Alternating history
I love alternate histories. They are the greatest of “what ifs.” The biggest trope in this genre: What if the Allies lost World War II? But before it was even a trope, Philip K. Dick wrote the novel The Man in the High Castle. The U.S. is divided by the Nazis in the east and the Empire of Japan in the west and some very mysterious stuff is going on (with Dick you are rarely allowed to figure all of it out).
Whether it’s the weirdness of Dick’s stories or their magnificence, Hollywood loves them. First came “Bladerunner,” based on the novel Do Androids Dream Electric Sheep? and ushering in cyberpunk before the cyberpunk authors knew what they were about to do. Dick was the proto-punk, the Lou Reed of science fiction.

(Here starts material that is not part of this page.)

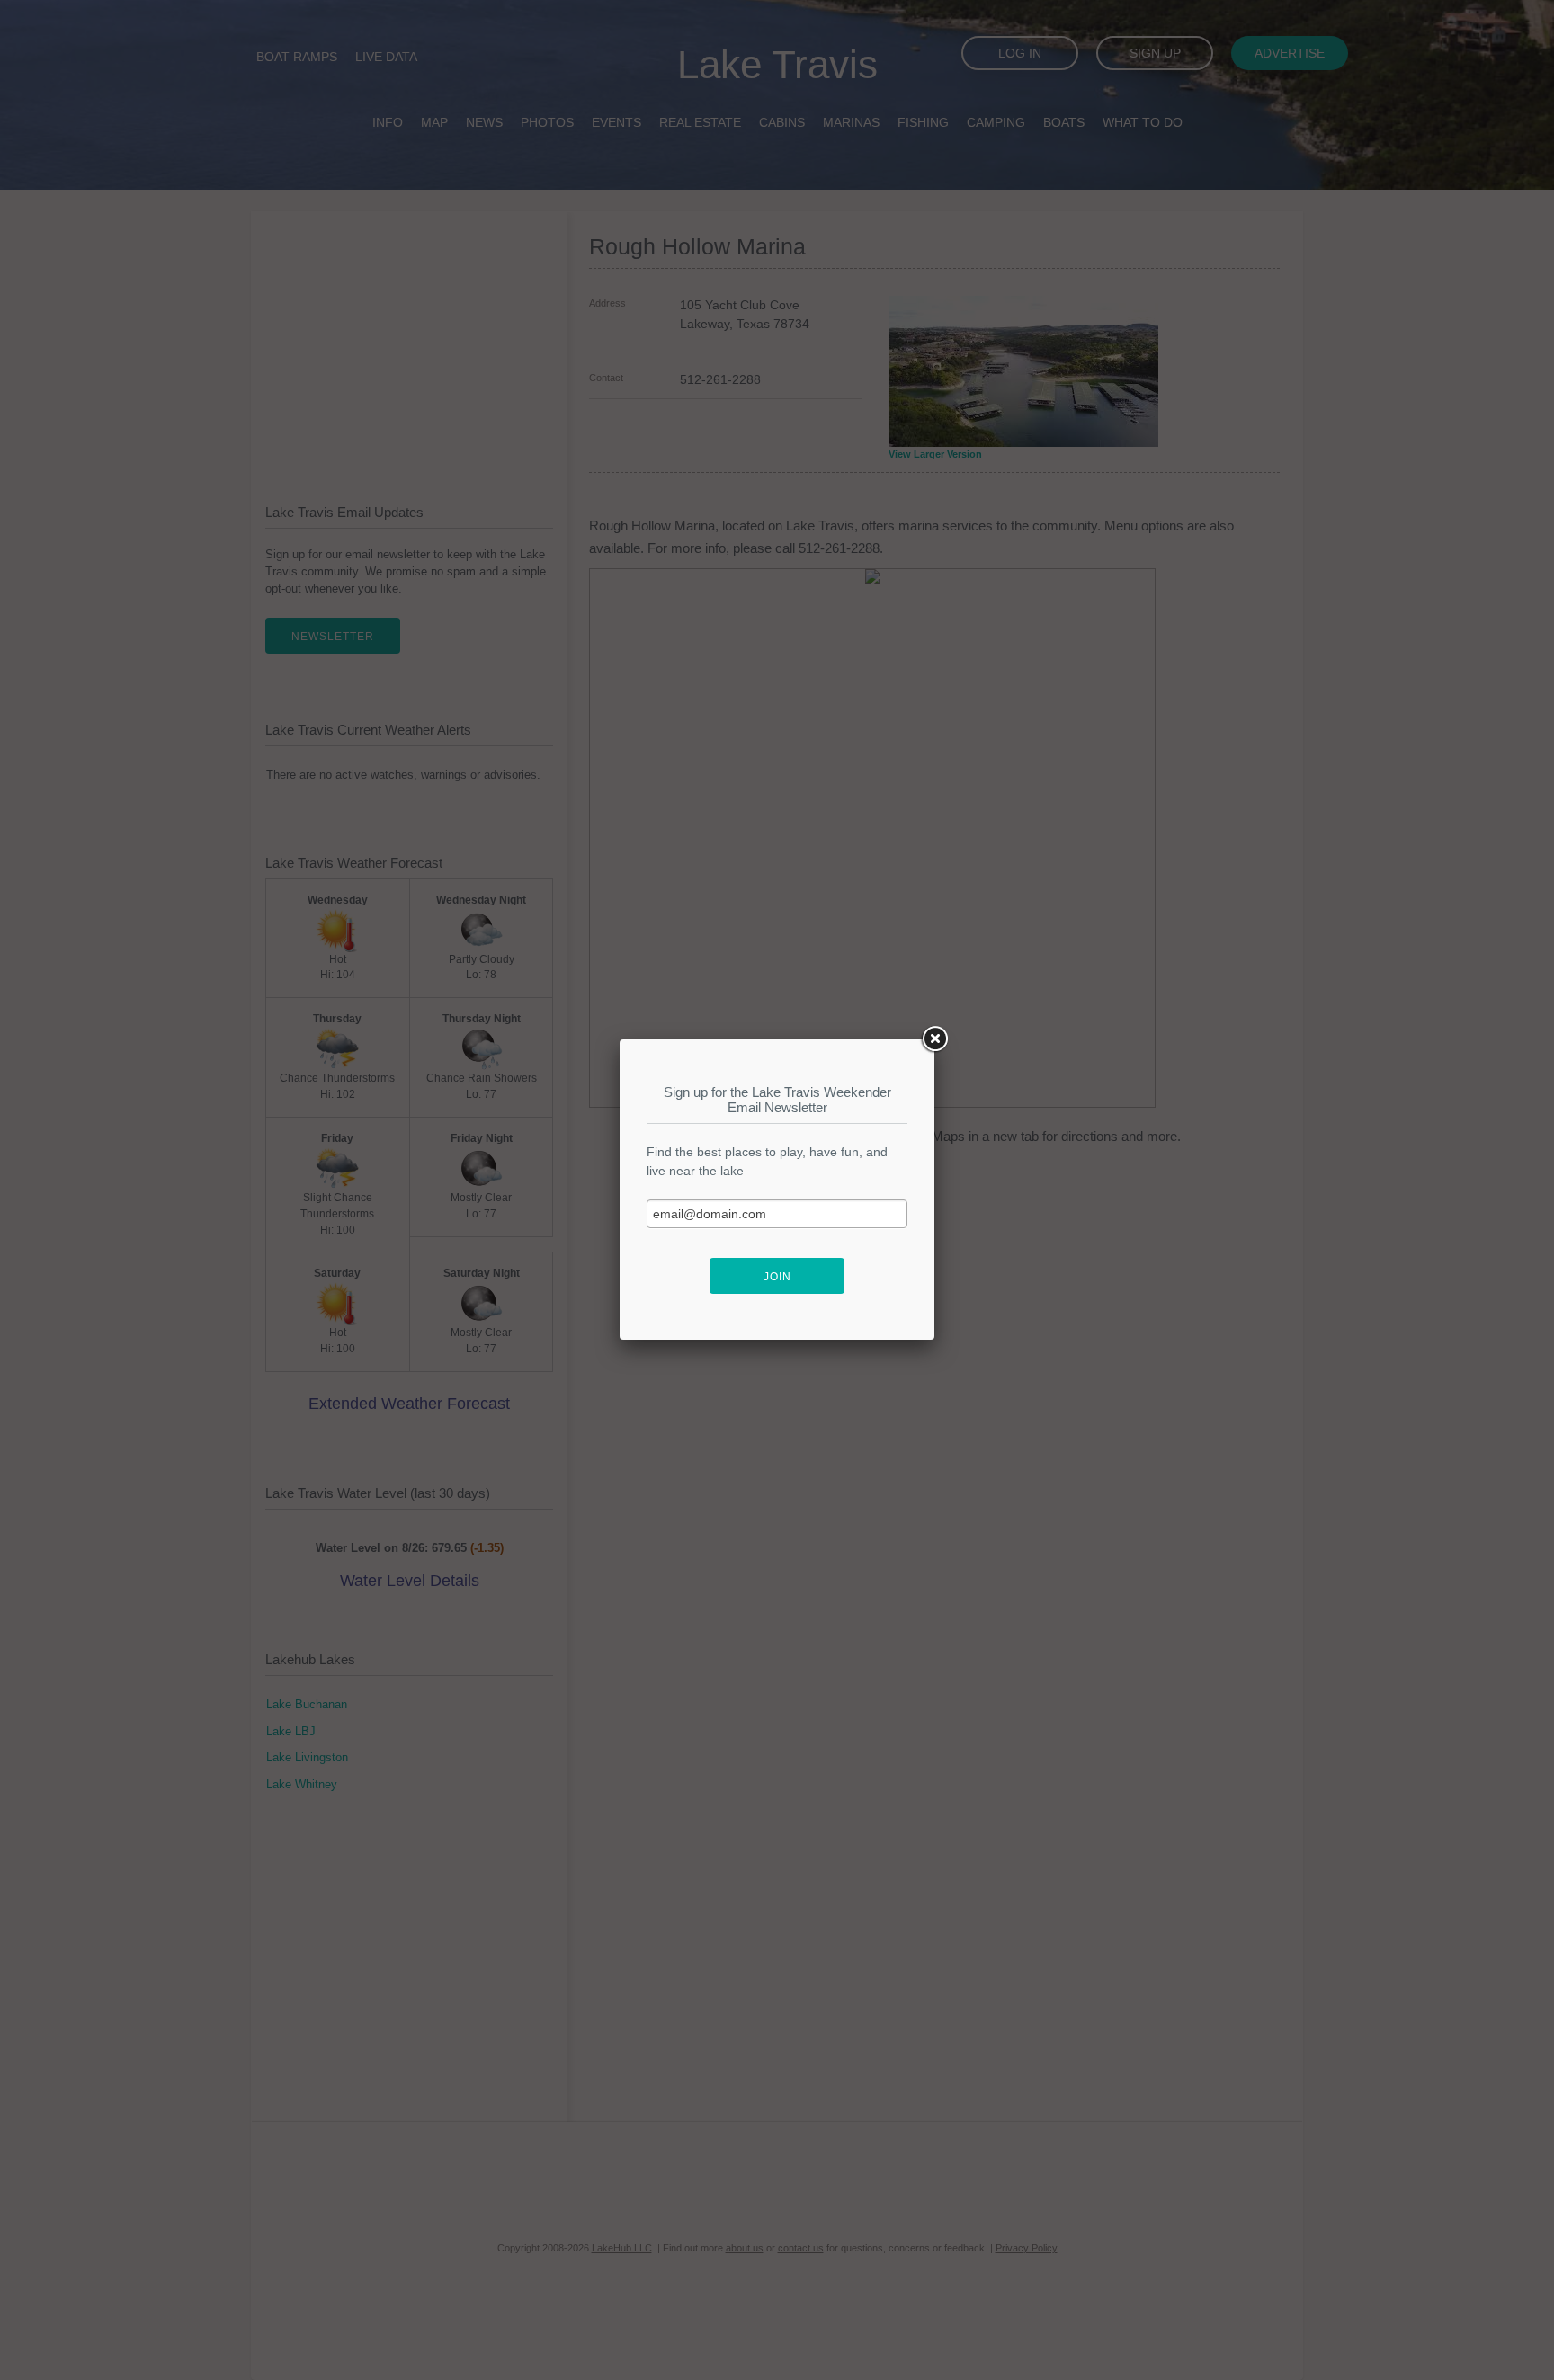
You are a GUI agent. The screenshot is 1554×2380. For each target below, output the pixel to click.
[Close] (934, 1039)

Took a few more years for the rest of Hollywood to catch on, after which it seemed movies were being made of everything with Dick’s name on it. Makes and remakes and remakes again (see “Total Recall,” from the novel We Can Remember It For You Wholesale). I’m waiting for one of his prefaces to get turned into a film.
This is not to say I was disappointed when Amazon rolled out a pilot for “The Man in the High Castle.” With Amazon, you watch the pilot and then vote on whether they should make a series. (Michael Connelly’s Harry Bosch mystery series became TV this way. It premieres on Amazon as “Bosch” this month.) “The Man in the High Castle” pilot was excellent. The mysteries layered on mysteries are there. Nazi New York and Japanese-controlled San Francisco are real in the way alternate history must make you believe what didn’t happened did. Check the pilot out and vote (so I can watch the series).
Update: “The Man in the High Castle” received a full-series order from Amazon, The Hollywood Reporter wrote Feb. 18. THR said Amazon Studios exec Roy Price called “High Castle” Amazon’s “most watched pilot ever.”